AMD recently launched their Kabini APUs and the A4-5000 has been reviewed by a number of websites. However, I haven’t been able to find a review that compares it to other x86 architectures at the same clocks. I happen to have a notebook with a AMD Llano based A8-3500M in it. This is a quad-core unit @ 1.5GHz, the same clock as A4-5000. Now, A8-3500M also has a boost mode that takes it to over 2GHz for some single-threaded workloads but I disabled that boost mode for this test. My Llano test system is running Win7 Home Premium (64-bit) and has dual-channel 8GB RAM installed. I don’t have a A4-5000 to test, so I referenced Anandtech for Cinebench 11.5 (64-bit multithreaded) and Mozilla Kraken, PCPer for Euler3D and Techreport for 7-zip.
Test results:
Test | Jaguar | Llano K10 | Jaguar % of K10 |
Euler3D | 0.971 Hz | 1.41 Hz | 68.9% |
Cinebench 11.5 | 1.5 | 1.9 | 78.9% |
Mozilla Kraken | 6512.7 | 5883 | 90% |
7-zip (compress) | 3793 MIPS | 5317 MIPS | 71.3% |
7-zip (decompress) | 5397 MIPS | 6152 MIPS | 87.7% |
For 7-zip, I just ran it as follows: 7z.exe b 3 -mmt4 -mmd25 as the default number of passes is way too long, but it should give us a decent idea 🙂
Overall, we are looking at between 70-90% of K10 performance at the same clocks in this test, which is quite good for a small dual-issue core. We don’t have any data on how the benchmarks scale with clock speed though. Hopefully that data will become clearer in the future when reviewers get their hands on the A6-5200 which has Jaguar cores clocked @ 2GHz.
Can you try to run x264 HD Benchmark? (results were also on several sites, including anandtech which sadly didn’t specify if they used 5.0.1 or 5.0.0).

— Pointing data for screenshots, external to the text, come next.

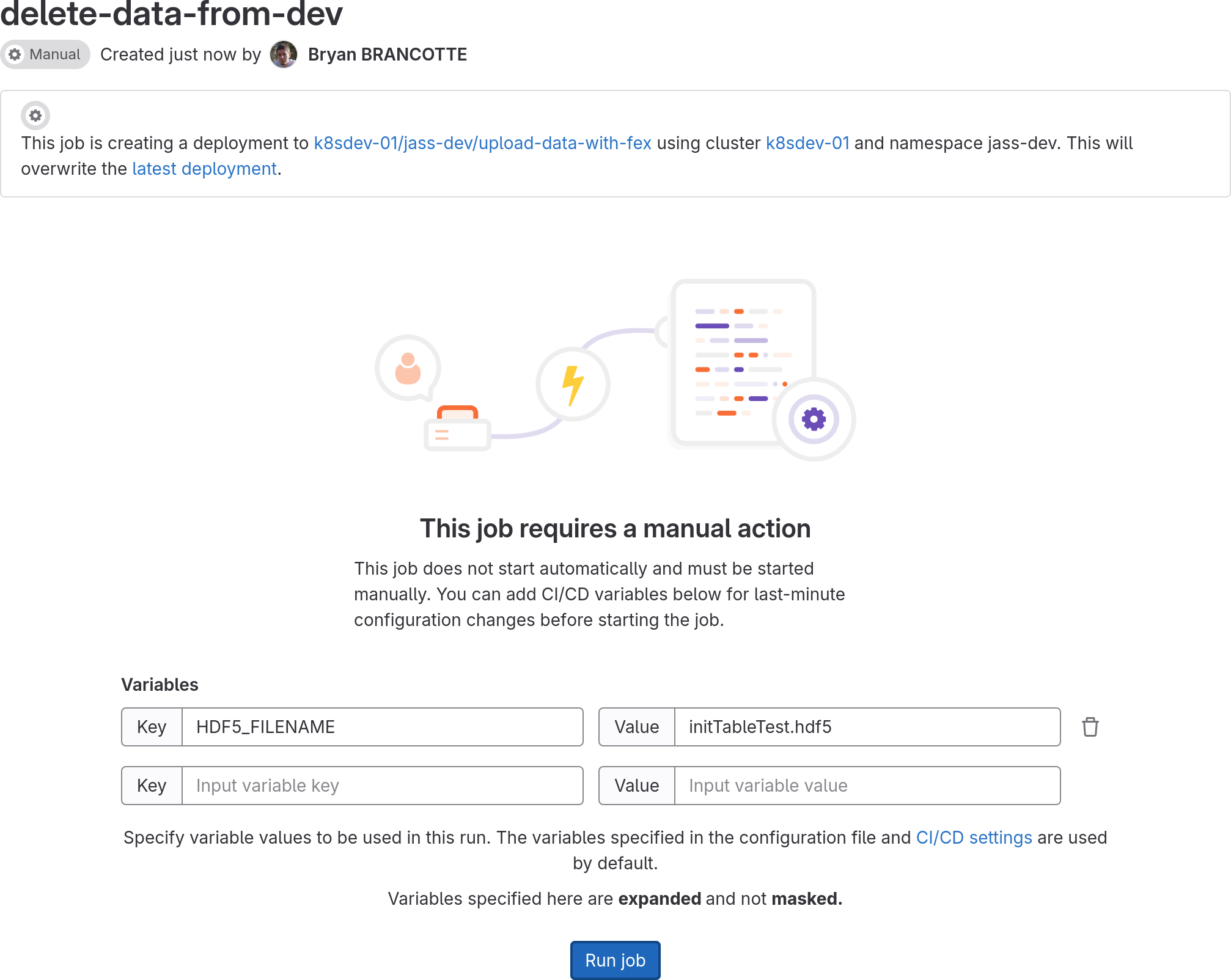
Task: Click the Manual status badge gear icon
Action: point(15,54)
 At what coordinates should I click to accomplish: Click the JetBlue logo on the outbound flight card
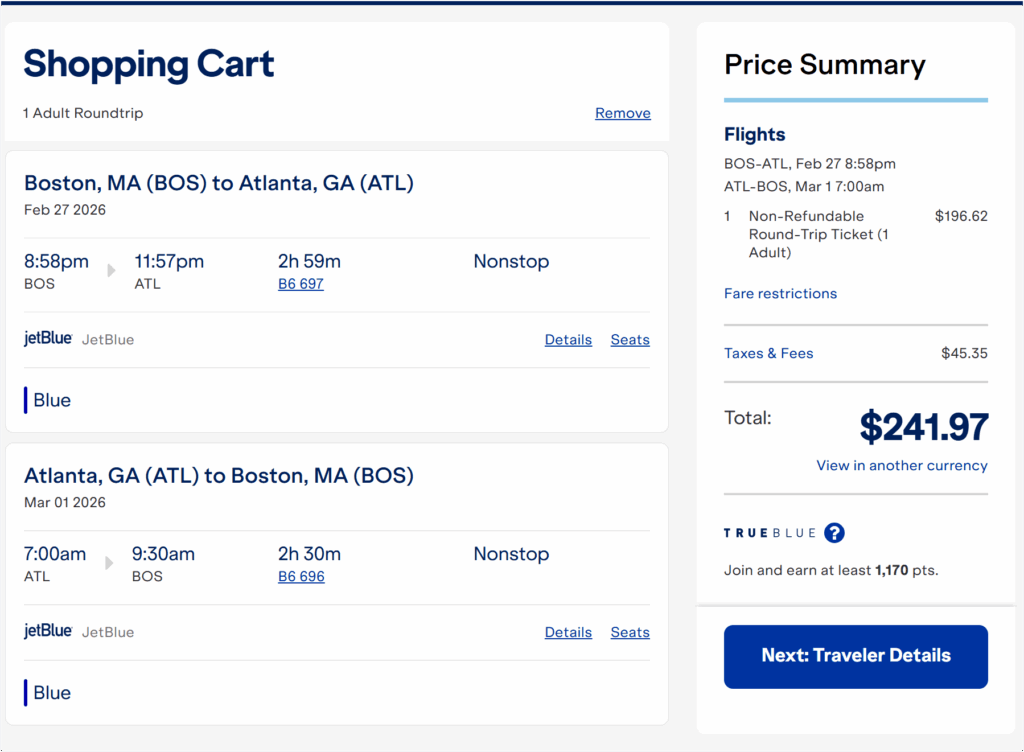point(46,338)
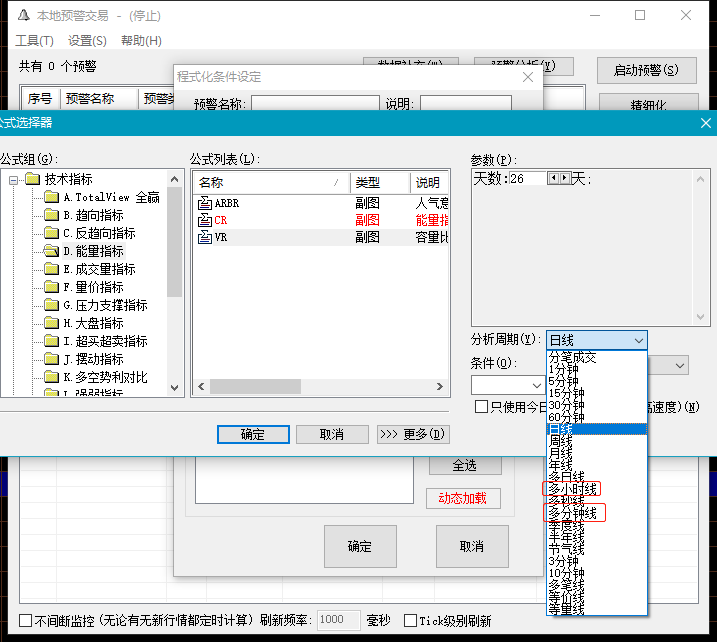Choose 周线 from the period list
Screen dimensions: 717x642
pos(561,441)
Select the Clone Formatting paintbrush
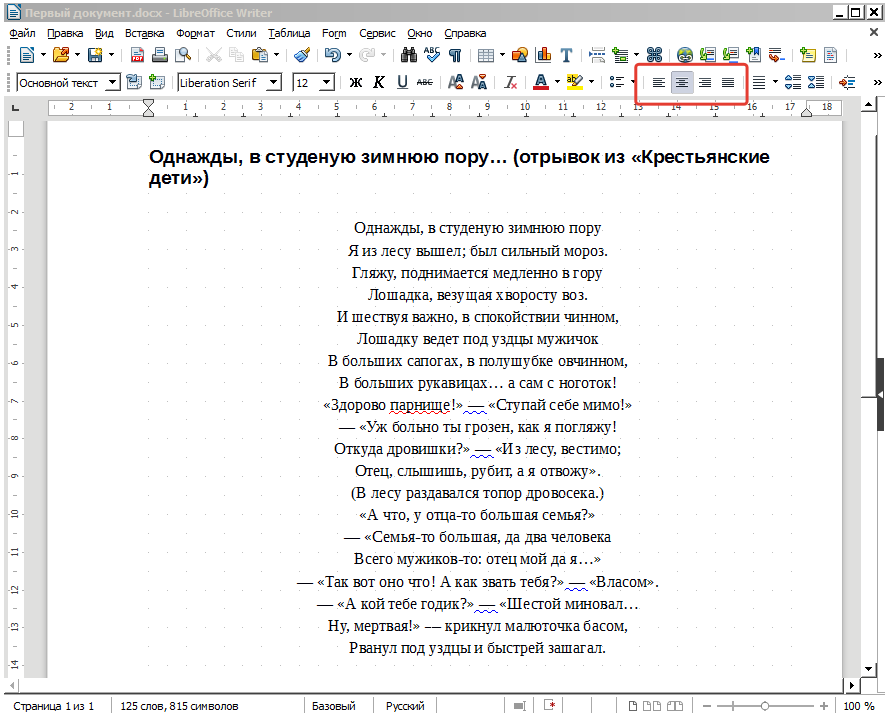This screenshot has height=716, width=886. pos(302,55)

It tests integer SIMD (multimedia) performance in hand-written ASM code, and it is also based on real software, so not a synthetic bench.
The lowest performance here presented comes from a benchmark that is, if not excessively, dependent of memory bandwidth (Euler 3d). Could you retest with your Llano machine with a single channel configuration?
Thank you so much for this article! Even after all this time, this has helped me get a notion of my new Athlon 5350’s performance. Looking forward to overclocking it too.